Young Plato
Soilsiú Films
Reviewed for Shockya.com & BigAppleReviews.net, linked from Rotten Tomatoes by Harvey Karten
Directors: Neasa Ni Chianáin, Declan McGrath
Screenwriters: Neasa Ni Chianain, Etienne Essery, Declan McGrath
Cast: Kevin McArevey, Jan-Marie Reel
Screened at: Critics’ link, NYC, 8/31/22
Opens: September 23, 2022
Does anybody major in anything these days outside of computer science and business management, focused on companies they hope will recruit them for big bucks? Oh, you say you heard that a few are taking Poli Sci, History, Cinema Studies? How about philosophy? There was a report a few months ago holding that some corporations are actually going all out to hire philosophy majors. Why? They know how to think. That’s what philosophy teaches you. And while Spinoza and Kierkegaard are too difficult even for graduate students, they have no problem with Plato and Seneca in one primary school in Catholic-majority Northern Belfast. Yes, students there up to the age of ten lap it up because they have a super teacher as principal.
Let’s be realistic. These kids are not going to be turned on by Plato’s theory of the tri-partite soul or pay rapt attention to Sartre’s “No Exit.” But they can think for themselves on their own level. What principal Kevin McArevey of the Holy Cross Boys School wants them to learn, especially in an area that has seen enough violence involving British troops and Irish armies, is anger management. When you think with the help of philosophy, you realize that violence does not solve anything but leads only to more violence, and this principal, with the aid of a few teachers, makes his presence felt. Though some children still fight in the schoolyard now and then, they are brought to task, made to apologize to their combatant friends, and express remorse—real remorse as they cry with shame and hug their sparring partners.
Just like young people here especially from the ghettoes where drive-by shootings and random violence affect their lives, so do kids in Belfast, one of whom noting that his grandmother still keeps a bullet in her back as though a souvenir from the Troubles of the 1980s. Directors Neasa Ní Chianáin and Declan McGrath bring archival black-and-white shots to show the class to remind them of how brutal lives were then before they were born.
McArevey, a big fan of Elvis judging by the chachkas in his office, goes over just as well with the parents, who sit rapt in attention as he explains to them how to use the examples of philosophy to deal with their own children. He is also physically fit, leaping up three stairs at a time, doing chins in the gym along with a few colleagues, kicking and punching a bag and pedaling furiously on the stationary bike.

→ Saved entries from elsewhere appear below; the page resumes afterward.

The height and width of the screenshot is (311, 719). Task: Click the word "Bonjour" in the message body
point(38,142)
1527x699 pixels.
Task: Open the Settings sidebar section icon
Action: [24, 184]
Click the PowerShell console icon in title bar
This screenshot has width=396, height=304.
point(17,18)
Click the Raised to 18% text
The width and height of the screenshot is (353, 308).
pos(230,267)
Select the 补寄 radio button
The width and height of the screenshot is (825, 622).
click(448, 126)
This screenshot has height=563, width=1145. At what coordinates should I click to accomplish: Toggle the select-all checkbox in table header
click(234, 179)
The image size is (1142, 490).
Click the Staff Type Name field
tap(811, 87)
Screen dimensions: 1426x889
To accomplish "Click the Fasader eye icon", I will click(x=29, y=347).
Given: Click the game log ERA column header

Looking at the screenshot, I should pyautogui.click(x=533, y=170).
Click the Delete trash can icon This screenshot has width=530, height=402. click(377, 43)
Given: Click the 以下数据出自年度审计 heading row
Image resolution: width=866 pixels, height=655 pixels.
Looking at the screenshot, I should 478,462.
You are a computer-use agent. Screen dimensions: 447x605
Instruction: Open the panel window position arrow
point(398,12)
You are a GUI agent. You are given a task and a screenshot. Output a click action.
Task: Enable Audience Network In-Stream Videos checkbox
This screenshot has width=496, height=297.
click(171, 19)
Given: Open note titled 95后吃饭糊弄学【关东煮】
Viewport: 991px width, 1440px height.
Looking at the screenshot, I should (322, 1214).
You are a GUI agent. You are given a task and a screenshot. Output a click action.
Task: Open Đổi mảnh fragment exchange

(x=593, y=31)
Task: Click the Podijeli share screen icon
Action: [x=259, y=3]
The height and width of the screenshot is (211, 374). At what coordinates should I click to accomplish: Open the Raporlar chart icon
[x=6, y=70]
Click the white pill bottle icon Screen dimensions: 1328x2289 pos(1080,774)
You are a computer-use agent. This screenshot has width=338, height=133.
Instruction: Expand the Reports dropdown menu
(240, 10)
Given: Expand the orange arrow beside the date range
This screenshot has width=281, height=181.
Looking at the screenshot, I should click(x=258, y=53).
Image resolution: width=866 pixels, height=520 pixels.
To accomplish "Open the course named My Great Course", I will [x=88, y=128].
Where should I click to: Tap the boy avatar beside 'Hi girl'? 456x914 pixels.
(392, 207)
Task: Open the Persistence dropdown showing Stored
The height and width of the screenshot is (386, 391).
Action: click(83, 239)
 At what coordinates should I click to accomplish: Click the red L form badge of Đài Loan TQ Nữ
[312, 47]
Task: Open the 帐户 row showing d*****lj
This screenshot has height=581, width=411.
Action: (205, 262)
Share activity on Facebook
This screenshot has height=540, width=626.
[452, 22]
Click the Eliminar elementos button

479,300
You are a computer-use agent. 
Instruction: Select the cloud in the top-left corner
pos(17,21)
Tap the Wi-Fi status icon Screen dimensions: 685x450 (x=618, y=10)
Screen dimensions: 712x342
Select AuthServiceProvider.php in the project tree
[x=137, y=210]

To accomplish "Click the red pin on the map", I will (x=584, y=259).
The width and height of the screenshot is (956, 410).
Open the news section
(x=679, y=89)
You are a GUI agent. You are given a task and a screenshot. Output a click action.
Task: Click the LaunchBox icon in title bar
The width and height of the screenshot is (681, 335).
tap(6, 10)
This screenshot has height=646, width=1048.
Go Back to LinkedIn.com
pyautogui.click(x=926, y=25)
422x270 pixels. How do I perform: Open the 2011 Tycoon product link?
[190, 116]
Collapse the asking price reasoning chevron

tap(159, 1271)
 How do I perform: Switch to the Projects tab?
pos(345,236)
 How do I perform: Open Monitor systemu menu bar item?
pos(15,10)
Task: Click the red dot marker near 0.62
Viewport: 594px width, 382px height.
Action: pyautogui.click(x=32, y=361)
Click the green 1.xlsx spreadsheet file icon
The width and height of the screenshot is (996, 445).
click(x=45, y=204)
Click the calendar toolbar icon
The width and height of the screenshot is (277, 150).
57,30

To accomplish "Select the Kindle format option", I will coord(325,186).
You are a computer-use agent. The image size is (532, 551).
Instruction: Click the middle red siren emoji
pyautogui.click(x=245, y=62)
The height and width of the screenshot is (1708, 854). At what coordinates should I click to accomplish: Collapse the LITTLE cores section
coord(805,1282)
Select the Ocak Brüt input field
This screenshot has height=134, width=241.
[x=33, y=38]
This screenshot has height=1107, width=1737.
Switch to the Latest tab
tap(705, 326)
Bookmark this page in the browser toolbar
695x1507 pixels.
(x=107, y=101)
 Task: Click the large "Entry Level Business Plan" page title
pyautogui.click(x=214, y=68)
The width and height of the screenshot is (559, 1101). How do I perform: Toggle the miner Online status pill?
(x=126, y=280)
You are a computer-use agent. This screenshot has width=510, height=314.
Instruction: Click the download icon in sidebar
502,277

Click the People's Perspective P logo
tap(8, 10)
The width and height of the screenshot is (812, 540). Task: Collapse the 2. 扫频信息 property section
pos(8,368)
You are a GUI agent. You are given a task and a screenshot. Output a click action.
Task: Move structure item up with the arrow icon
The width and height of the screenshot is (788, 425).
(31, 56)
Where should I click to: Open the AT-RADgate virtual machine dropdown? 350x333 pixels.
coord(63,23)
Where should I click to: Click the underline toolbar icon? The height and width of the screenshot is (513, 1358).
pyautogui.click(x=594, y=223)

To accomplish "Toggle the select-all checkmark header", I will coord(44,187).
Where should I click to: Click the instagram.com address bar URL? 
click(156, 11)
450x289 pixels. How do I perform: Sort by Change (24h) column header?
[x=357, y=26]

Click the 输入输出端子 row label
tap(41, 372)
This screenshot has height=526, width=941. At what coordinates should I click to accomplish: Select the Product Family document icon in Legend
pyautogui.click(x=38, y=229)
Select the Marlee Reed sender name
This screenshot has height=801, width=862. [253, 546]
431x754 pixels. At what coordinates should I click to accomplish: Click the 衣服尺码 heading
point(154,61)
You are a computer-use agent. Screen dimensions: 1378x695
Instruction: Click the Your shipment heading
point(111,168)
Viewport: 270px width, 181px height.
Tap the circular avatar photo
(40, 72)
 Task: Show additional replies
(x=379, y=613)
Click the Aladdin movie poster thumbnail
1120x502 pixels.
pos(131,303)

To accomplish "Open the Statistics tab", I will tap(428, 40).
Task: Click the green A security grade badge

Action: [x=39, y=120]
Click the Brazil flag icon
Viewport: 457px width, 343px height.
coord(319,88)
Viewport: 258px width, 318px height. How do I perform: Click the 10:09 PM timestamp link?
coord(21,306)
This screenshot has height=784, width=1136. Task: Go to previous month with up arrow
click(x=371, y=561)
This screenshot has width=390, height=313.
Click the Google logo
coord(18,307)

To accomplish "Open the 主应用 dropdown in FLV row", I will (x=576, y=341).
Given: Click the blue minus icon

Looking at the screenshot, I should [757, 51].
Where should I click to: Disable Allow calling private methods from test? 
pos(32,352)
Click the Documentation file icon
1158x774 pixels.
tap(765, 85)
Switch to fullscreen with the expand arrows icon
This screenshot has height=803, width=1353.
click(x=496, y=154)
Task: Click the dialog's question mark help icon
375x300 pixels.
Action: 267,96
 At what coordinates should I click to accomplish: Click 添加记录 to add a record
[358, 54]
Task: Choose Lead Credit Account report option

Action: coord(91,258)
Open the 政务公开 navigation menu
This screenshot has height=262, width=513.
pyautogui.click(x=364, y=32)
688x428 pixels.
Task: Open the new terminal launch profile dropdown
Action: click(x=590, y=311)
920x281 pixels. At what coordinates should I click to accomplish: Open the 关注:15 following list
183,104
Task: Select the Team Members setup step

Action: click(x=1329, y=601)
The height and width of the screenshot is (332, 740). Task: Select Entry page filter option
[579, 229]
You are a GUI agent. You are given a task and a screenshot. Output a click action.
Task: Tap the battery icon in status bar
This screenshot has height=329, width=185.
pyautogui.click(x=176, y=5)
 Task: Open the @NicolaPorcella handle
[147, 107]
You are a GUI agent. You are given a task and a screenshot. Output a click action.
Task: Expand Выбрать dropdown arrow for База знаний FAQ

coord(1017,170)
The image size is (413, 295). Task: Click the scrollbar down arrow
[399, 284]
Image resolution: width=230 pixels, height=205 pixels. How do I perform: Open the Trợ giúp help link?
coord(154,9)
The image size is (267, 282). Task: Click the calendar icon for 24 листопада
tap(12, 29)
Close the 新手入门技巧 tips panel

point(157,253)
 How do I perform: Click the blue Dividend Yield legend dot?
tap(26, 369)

Children often lose their enthusiasm for school as they get older. They raise their hands furiously in primary school, holding on to some enthusiasm, by Middle grades, but are typically silent when asked questions by teachers as though to show their classmates that they are too cool to bother answering. Yet these poor kids from Northern Belfast may reject the philosophy of the typical high school student in America, retaining their enthusiasm thanks to their experience with this incredible Renaissance man.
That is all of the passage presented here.